How to create the smallest possible Docker image after installing apt dependencies - docker

I've created a Docker image using debian as the parent image. In my Dockerfile I've installed some dependencies using apt and pip.
Now, I want to get rid off everything that is not completely necessary to run my app, which of course, needs the dependencies installed.
For now I have the following lines in my Dockerfile after installing the dependencies.
RUN rm -rf /var/lib/apt/lists/* \
&& rm -Rf /usr/share/doc && rm -Rf /usr/share/man \
&& apt-get clean
I've also installed the dependencies using the --no-install-recommends option.
Anything else I can do to reduce the footprint of my Docker image?
PS: just in case, this is how I installed the dependencies:
RUN apt-get update \
&& apt-get install -y --no-install-recommends \
sudo systemd \
build-essential libffi-dev libssl-dev \
python-pip python-dev python-setuptools python-wheel

To reduce the size of the image, you need to combine your RUN commands into one. When you create files in one layer and delete them in another, the files still exist on the drive and are shipped over the network. Their existence is just hidden when the layers of the filesystem are assembled for your container.
The Dockerfile best practices explain this in more detail: https://docs.docker.com/develop/develop-images/dockerfile_best-practices/#run
I'd also recommend building with docker build --rm=false --no-cache . (temporarily) and then reviewing the output of docker diff on each of the created images to see what files are created in each layer.

Related

How can I build a similar docker image based on alpine that works on ubuntu?

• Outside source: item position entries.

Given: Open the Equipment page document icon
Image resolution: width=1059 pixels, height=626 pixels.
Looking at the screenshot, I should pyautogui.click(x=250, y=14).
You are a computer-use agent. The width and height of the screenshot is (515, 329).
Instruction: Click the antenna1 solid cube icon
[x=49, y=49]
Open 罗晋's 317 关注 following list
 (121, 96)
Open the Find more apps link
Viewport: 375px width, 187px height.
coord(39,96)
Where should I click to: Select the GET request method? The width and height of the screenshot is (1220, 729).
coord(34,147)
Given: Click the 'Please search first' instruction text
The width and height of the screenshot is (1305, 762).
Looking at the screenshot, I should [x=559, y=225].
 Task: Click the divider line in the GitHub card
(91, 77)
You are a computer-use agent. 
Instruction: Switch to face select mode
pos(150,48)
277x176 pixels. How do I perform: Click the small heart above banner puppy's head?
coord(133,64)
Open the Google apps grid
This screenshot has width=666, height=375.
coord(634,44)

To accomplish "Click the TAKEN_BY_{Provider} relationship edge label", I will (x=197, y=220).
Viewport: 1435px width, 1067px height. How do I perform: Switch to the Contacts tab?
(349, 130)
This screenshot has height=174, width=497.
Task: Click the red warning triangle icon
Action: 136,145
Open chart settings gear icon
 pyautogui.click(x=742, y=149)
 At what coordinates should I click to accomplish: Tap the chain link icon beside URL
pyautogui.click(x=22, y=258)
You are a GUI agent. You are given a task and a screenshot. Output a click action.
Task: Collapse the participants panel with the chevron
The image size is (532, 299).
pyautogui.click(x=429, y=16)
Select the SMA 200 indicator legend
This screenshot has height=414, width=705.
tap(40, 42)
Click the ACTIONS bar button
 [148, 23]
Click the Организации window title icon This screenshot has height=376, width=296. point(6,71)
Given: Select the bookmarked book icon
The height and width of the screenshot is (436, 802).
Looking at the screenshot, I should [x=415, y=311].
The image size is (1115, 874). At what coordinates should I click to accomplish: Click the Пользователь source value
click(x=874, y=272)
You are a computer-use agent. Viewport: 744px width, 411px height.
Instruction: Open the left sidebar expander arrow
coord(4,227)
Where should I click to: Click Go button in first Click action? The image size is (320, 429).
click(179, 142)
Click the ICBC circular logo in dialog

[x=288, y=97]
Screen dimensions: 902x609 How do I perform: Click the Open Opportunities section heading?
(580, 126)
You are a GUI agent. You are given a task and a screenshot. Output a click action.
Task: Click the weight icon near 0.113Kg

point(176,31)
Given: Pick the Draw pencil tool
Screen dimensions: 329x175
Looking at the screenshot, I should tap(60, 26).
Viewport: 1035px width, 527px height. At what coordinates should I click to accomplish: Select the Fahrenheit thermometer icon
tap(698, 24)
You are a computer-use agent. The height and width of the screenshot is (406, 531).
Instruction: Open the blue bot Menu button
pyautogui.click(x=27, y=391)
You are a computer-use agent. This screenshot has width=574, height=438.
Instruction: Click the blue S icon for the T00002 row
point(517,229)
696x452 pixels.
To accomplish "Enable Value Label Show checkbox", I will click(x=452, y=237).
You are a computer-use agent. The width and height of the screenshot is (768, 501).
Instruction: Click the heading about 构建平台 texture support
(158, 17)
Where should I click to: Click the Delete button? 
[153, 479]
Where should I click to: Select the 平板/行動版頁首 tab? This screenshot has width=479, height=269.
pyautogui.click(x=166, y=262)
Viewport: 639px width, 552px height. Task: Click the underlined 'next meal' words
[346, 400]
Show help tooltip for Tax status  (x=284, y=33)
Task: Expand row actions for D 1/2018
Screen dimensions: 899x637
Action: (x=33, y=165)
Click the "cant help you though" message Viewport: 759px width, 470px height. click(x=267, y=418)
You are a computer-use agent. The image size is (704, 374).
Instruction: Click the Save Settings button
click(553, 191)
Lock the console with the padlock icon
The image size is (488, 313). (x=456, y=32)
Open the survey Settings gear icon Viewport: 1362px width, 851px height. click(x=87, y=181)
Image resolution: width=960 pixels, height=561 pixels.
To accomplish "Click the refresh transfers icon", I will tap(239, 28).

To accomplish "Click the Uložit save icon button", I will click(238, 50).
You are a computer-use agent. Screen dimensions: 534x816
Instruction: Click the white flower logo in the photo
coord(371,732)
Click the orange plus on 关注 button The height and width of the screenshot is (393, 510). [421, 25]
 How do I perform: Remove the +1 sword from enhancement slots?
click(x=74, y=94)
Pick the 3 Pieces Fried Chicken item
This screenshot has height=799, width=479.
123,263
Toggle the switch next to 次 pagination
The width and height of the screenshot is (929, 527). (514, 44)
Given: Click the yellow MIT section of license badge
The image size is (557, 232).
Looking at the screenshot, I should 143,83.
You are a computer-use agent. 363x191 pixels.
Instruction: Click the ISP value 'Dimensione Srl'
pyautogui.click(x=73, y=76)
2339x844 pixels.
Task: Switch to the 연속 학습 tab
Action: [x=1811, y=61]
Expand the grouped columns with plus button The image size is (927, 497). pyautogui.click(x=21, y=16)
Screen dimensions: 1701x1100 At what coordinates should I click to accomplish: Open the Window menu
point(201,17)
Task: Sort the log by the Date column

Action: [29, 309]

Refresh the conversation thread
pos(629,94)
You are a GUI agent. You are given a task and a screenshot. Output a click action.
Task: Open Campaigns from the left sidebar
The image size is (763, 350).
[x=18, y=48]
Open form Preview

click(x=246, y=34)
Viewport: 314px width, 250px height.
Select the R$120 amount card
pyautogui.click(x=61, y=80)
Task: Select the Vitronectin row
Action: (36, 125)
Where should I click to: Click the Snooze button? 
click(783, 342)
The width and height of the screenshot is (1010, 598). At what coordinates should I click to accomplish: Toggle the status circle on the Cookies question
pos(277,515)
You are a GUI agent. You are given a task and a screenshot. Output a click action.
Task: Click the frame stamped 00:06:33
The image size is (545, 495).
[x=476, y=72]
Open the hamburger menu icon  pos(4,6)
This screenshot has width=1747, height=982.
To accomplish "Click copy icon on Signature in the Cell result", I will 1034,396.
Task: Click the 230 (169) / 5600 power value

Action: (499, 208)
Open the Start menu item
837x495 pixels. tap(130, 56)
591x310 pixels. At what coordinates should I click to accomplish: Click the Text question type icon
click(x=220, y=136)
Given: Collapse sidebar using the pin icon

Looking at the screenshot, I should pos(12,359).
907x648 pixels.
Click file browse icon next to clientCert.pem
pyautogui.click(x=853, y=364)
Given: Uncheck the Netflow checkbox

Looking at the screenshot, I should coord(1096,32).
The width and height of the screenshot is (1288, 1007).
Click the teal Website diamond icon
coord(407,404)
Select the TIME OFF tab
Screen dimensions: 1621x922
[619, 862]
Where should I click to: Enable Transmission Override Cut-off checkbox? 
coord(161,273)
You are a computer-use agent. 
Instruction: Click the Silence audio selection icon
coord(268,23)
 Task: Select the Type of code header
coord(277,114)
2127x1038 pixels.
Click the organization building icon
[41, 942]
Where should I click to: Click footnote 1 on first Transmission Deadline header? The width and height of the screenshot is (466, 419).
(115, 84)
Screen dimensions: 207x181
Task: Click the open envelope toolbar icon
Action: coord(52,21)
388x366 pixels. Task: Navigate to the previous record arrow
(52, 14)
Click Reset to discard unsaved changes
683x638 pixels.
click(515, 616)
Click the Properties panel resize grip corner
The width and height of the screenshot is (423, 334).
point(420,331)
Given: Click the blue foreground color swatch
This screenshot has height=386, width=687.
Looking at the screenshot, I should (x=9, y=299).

I am trying to rewrite a Dockerfile (https://github.com/orangefoil/rcssserver-docker/blob/master/Dockerfile) so that it uses alpine instead of ubuntu. Goal is to reduce the file size.
In the original image the robocup soccer server is built from scratch using g++, flex, bison, etc.
FROM ubuntu:18.04 AS build
ARG VERSION=16.0.0
WORKDIR /root
RUN apt update && \
apt -y install autoconf bison clang flex libboost-dev libboost-all-dev libc6-dev make wget
RUN wget https://github.com/rcsoccersim/rcssserver/archive/rcssserver-$VERSION.tar.gz && \
tar xfz rcssserver-$VERSION.tar.gz && \
cd rcssserver-rcssserver-$VERSION && \
./bootstrap && \
./configure && \
make && \
make install && \
ldconfig
I tried to do the same on alpine and had to exchange some packages:
FROM alpine:latest
ARG VERSION=16.0.0
WORKDIR /root
# Add basics first
RUN apk — no-cache update \
&& apk upgrade \
&& apk add autoconf bison clang-dev flex-dev boost-dev make wget automake libtool-dev g++ build-base
RUN wget https://github.com/rcsoccersim/rcssserver/archive/rcssserver-$VERSION.tar.gz
RUN tar xfz rcssserver-$VERSION.tar.gz
RUN cd rcssserver-rcssserver-$VERSION && \
./bootstrap && \
./configure && \
make && \
make install && \
ldconfig
Unfortunately, my version doesn't work yet. It fails with
/usr/lib/gcc/x86_64-alpine-linux-musl/9.3.0/../../../../x86_64-alpine-linux-musl/bin/ld: cannot find -lrcssclangparser
From what I found so far, this can happen, if dev packages are not installed (see ld cannot find an existing library), but I changed to dev packages where I could find them and still no luck.
So, my current assumption is that ubuntu has some package installed, that I need to add in my alpine image. I would exclude a code problem, since the ubuntu version works.
Any ideas, what could be missing? I would also be happy to understand how to compare the packages myself, but the package namings are not the same in ubuntu and alpine, so I find it pretty hard to figure this out.
You should break this up using a multi-stage build. In the image you're building now, the final image contains the C toolchain and all of the development libraries and headers that those -dev packages install; you don't need any of those to actually run the built application. The basic idea is to build the application exactly as you have it now, but then COPY only the built application into a new image with fewer dependencies.
This would look something like this (untested):
FROM ubuntu:18.04 AS build
# ... exactly what's in the original question ...
FROM ubuntu:18.04
# Install the shared libraries you need to run the application,
# but not -dev headers or the full C toolchain. You may need to
# run `ldd` on the built binary to see what exactly it needs.
RUN apt-get update \
&& DEBIAN_FRONTEND=noninteractive \
apt-get install --assume-yes --no-install-recommends \
libboost-atomic1.65.1 \
libboost-chrono1.65.1 \
# ... more libboost-* libraries as required ...
# Get the built application out of the original image.
# Autoconf's default is to install into /usr/local, and in a
# typical Docker base image nothing else will be installed there.
COPY --from=build /usr/local /usr/local
RUN ldconfig
# Describe how to run a container.
EXPOSE 12345
CMD ["/usr/local/bin/rcssserver"]
Compared to the size of the C toolchain, header files, and build-time libraries, the difference between an Alpine and Ubuntu image is pretty small, and Alpine has well-documented library compatibility issues with its minimal libc implementation.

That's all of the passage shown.